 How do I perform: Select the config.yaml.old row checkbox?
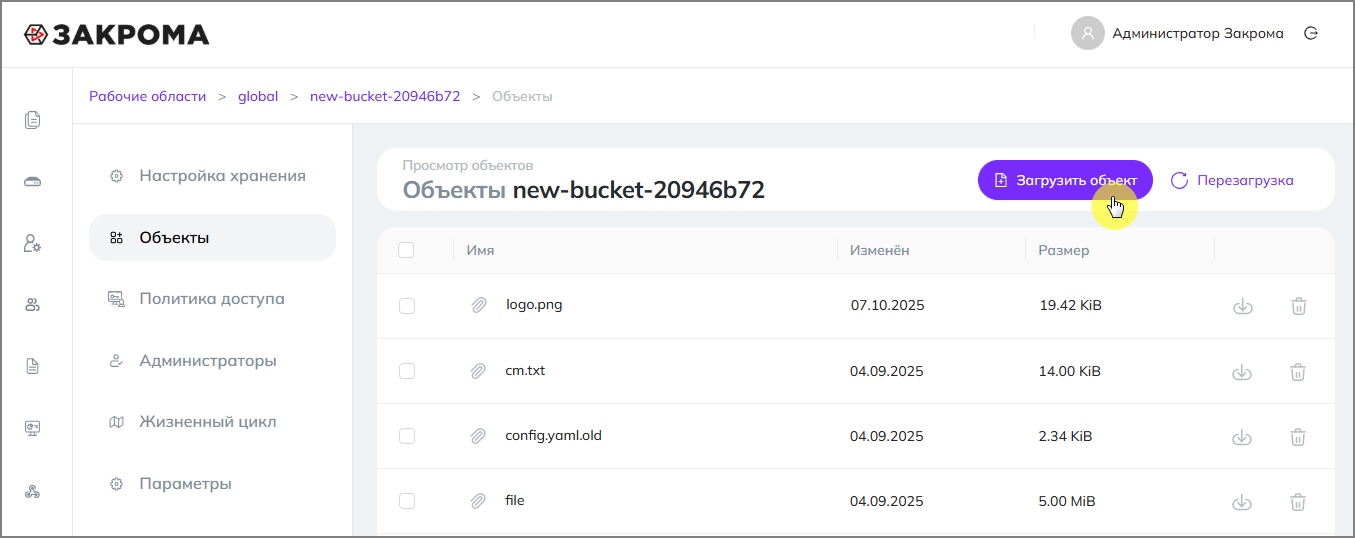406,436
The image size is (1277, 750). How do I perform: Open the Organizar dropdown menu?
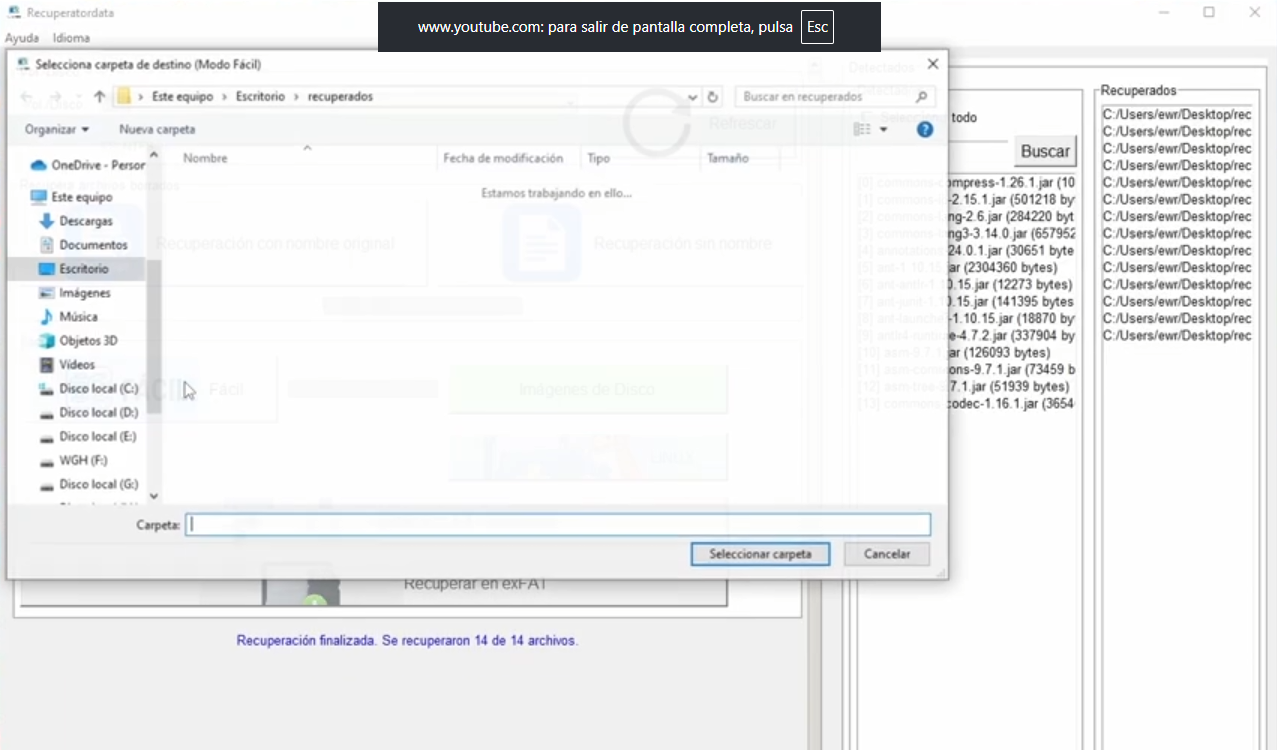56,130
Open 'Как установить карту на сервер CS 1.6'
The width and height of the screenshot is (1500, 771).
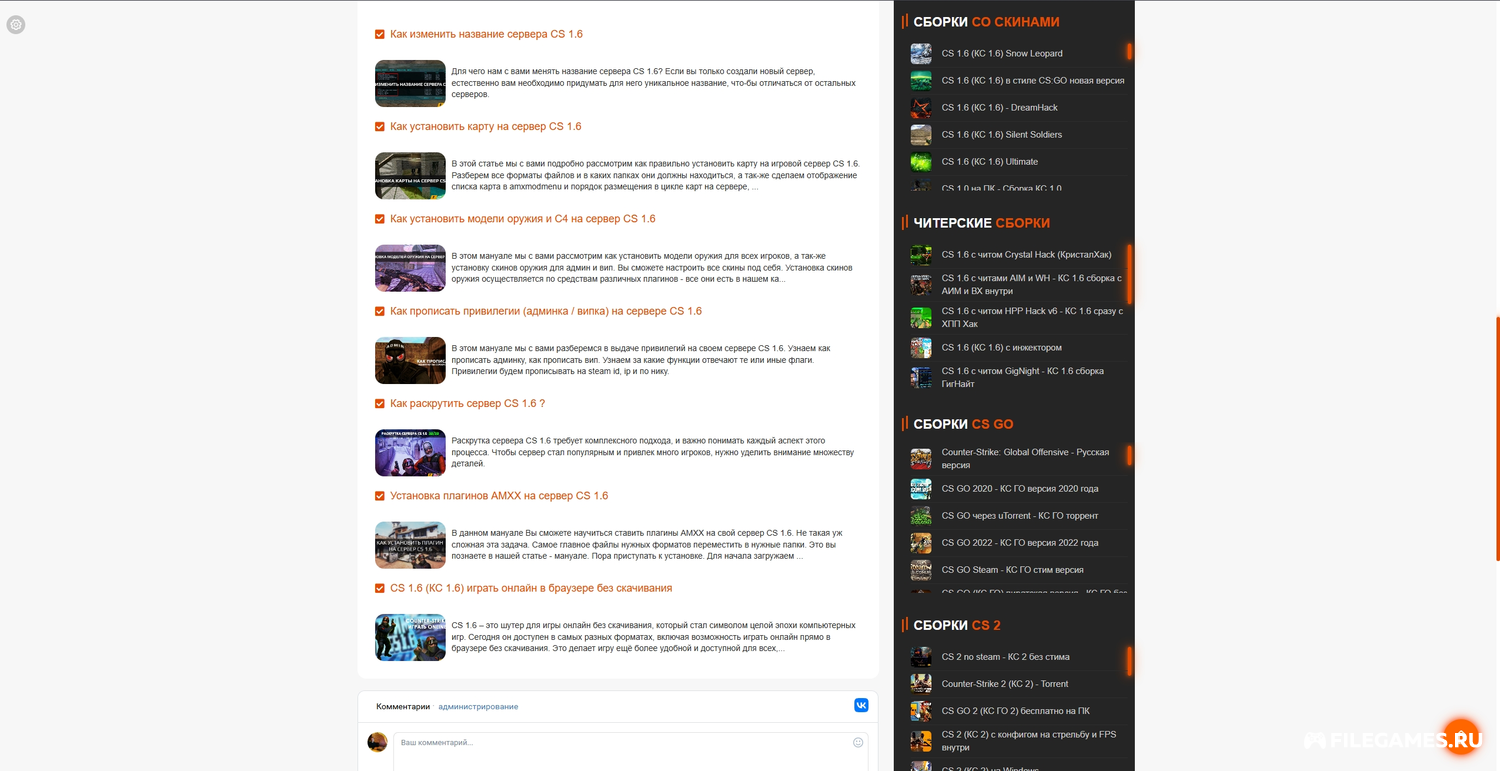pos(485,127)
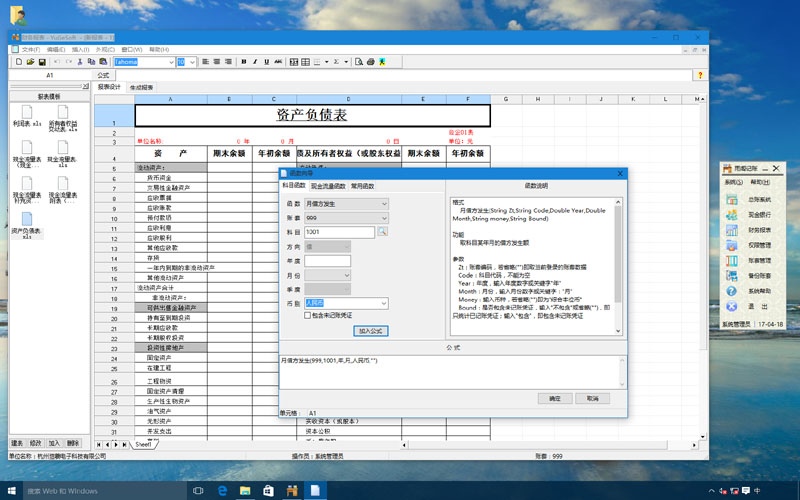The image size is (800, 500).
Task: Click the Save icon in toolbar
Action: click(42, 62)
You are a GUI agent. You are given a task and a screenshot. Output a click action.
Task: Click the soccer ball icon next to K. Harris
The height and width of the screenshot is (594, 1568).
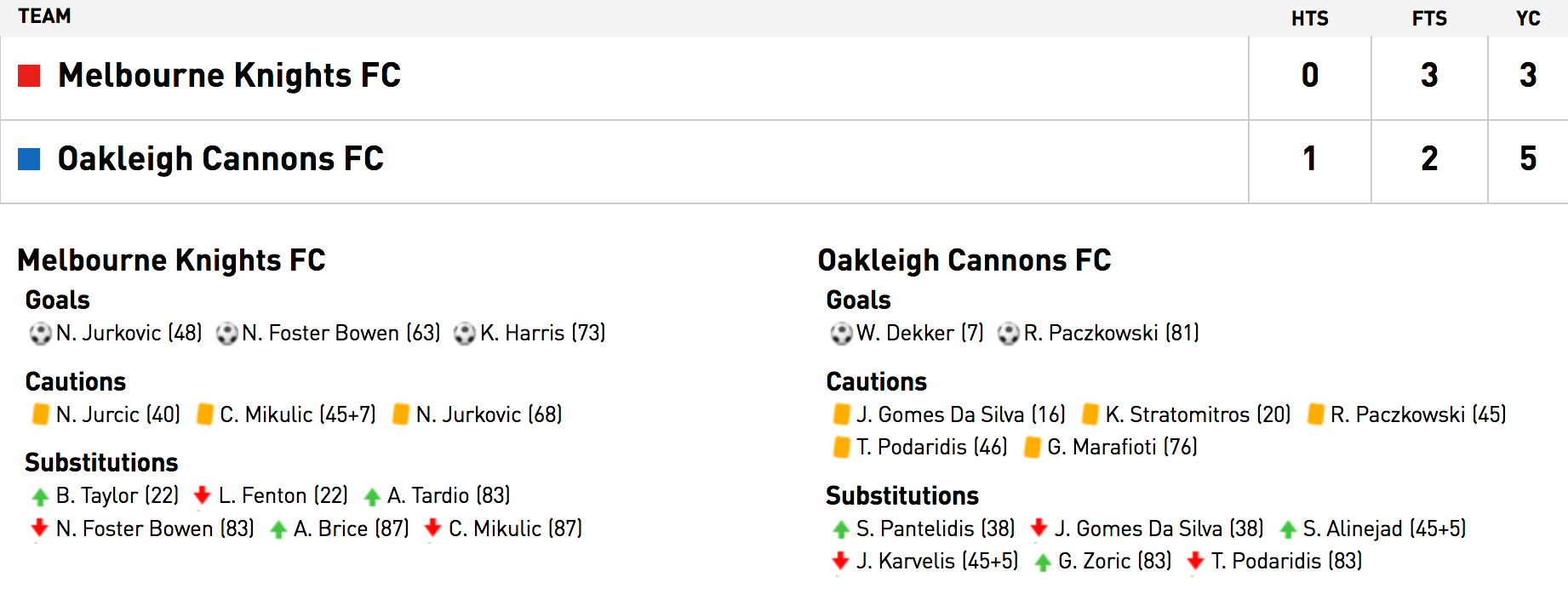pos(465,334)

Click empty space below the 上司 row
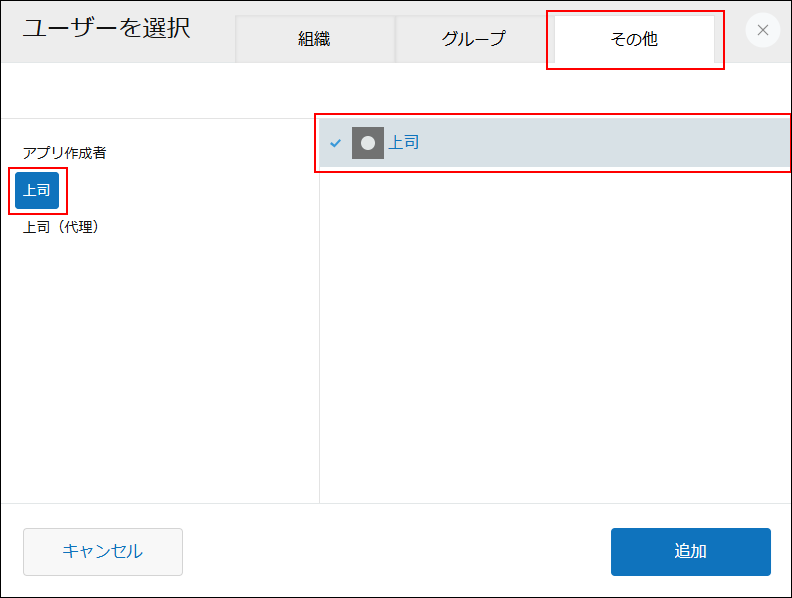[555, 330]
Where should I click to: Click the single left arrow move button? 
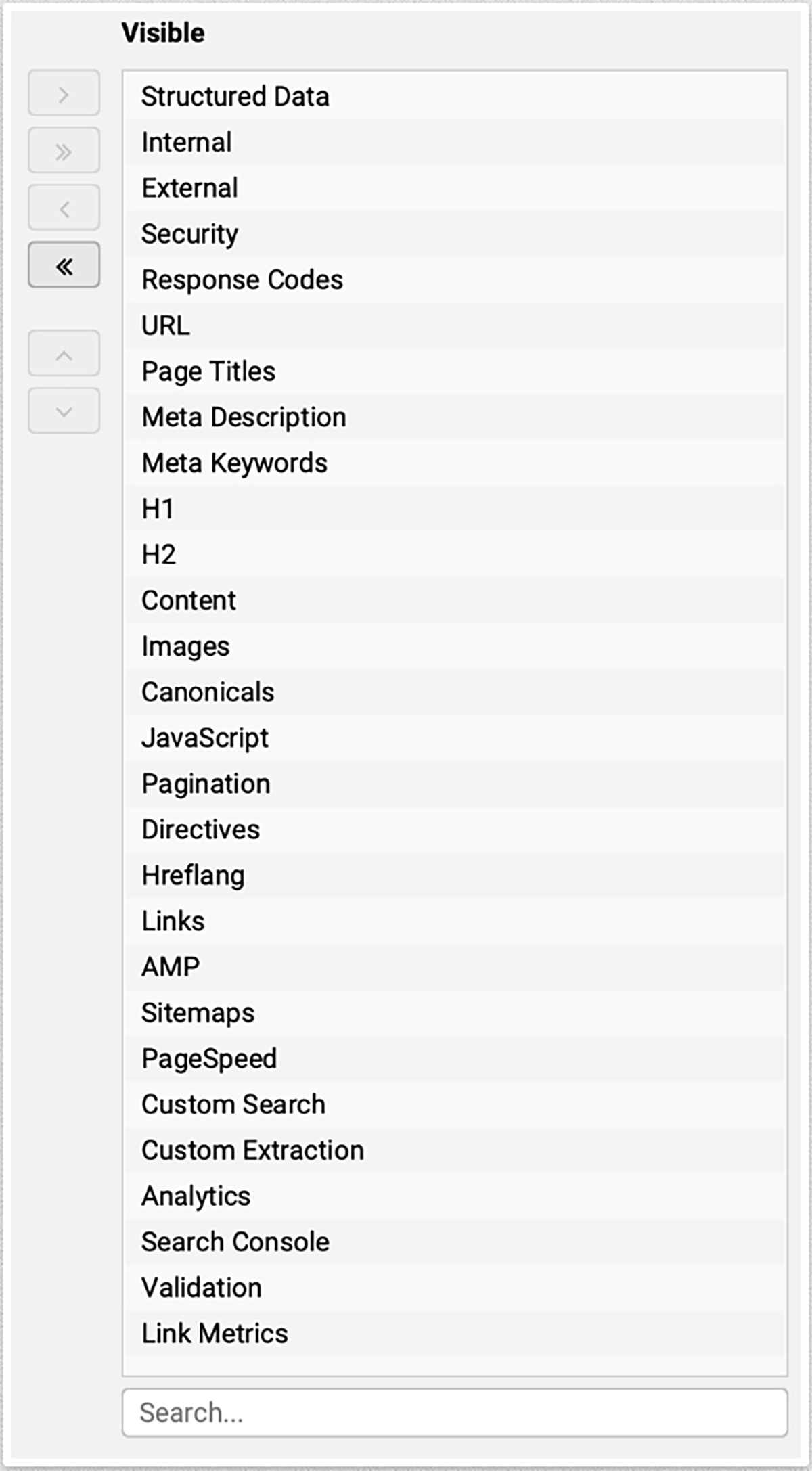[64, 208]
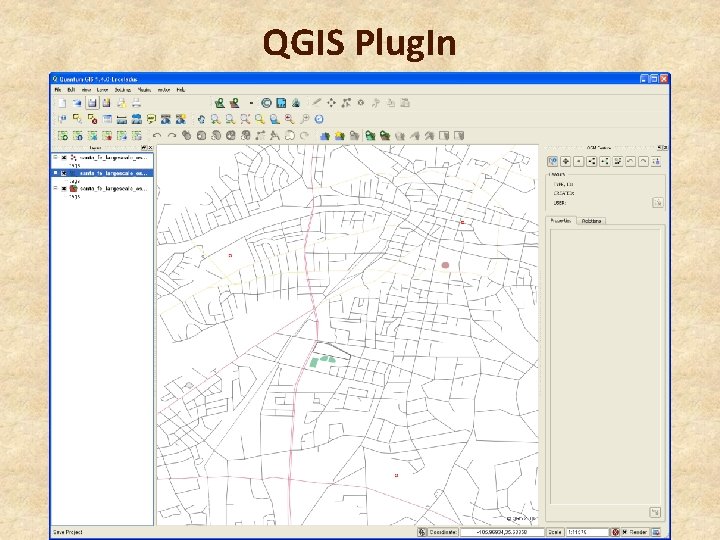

What you need to do: Restate word for word the lines that begin at the one containing "Where should I" and end with the final line of the records. Pictures stay out.

Your solution:
Where should I click to: Click the single left arrow move button? 
[64, 208]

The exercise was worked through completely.